─── RECORDS FOR THE TASK ───

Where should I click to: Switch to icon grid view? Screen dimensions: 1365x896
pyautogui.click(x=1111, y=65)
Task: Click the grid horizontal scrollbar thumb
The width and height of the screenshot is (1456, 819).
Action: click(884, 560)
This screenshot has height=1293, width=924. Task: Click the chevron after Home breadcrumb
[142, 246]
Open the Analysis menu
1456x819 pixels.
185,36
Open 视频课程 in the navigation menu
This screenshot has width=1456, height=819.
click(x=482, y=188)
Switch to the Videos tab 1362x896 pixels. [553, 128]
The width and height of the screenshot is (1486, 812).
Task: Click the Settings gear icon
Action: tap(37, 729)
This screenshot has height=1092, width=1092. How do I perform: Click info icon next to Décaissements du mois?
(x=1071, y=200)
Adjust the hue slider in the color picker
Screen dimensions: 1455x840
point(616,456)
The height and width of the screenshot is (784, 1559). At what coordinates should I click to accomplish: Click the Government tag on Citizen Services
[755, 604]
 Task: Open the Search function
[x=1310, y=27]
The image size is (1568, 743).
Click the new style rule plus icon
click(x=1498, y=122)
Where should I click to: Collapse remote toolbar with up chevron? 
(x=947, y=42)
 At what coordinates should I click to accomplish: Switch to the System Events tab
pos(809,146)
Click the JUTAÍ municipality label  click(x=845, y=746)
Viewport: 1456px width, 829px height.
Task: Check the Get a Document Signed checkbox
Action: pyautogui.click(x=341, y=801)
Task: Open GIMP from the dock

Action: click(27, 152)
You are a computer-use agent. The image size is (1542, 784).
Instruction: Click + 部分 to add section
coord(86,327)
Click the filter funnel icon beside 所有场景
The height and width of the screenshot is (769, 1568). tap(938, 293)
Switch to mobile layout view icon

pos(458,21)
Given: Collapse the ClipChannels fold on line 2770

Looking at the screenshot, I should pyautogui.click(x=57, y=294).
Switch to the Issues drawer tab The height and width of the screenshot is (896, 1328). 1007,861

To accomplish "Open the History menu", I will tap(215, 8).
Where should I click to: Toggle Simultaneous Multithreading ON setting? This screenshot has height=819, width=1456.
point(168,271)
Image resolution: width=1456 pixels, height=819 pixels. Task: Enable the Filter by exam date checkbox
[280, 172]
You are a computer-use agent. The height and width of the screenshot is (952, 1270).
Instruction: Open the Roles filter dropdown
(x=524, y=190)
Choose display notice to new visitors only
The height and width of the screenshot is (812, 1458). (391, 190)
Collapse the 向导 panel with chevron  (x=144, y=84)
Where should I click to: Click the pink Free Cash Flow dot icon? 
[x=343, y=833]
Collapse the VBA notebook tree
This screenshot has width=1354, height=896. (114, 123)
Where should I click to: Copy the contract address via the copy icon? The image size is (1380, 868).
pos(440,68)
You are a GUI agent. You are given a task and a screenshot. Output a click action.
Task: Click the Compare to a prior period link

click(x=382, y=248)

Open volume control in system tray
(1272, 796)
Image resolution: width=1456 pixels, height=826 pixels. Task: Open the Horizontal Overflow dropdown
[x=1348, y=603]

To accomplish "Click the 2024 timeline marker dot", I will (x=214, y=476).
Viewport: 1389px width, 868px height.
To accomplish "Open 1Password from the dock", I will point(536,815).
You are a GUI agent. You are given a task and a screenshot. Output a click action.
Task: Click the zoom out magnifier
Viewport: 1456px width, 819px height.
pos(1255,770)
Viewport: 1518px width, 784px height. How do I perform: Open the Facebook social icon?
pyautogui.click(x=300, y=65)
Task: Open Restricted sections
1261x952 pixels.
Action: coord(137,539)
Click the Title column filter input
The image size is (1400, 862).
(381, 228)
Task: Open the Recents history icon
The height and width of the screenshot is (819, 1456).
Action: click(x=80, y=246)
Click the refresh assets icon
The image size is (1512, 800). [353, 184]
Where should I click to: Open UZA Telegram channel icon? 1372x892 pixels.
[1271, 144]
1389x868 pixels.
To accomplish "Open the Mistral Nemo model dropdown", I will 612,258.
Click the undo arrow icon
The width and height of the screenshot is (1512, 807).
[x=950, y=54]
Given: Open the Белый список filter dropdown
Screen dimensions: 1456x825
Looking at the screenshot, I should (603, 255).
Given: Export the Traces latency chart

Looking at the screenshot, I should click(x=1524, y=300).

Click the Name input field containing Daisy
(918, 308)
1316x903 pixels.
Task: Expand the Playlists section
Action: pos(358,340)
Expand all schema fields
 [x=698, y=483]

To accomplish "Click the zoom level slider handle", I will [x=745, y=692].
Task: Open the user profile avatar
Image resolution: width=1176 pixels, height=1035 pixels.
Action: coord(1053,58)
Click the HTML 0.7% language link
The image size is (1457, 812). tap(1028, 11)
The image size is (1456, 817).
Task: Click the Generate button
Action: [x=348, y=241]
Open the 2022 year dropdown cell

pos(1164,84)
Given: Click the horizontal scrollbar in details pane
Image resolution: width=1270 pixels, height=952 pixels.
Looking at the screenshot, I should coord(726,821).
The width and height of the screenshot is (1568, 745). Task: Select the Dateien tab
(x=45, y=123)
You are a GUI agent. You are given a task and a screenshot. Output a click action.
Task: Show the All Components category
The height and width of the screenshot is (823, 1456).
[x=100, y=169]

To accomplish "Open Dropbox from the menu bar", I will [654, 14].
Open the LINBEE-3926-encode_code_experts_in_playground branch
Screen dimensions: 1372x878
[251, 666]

───

**YOUR TASK**
Gather, from the listing above, every line carrying the word "slider".

**ANSWER SPACE**
Adjust the hue slider in the color picker
To accomplish "Click the zoom level slider handle", I will [x=745, y=692].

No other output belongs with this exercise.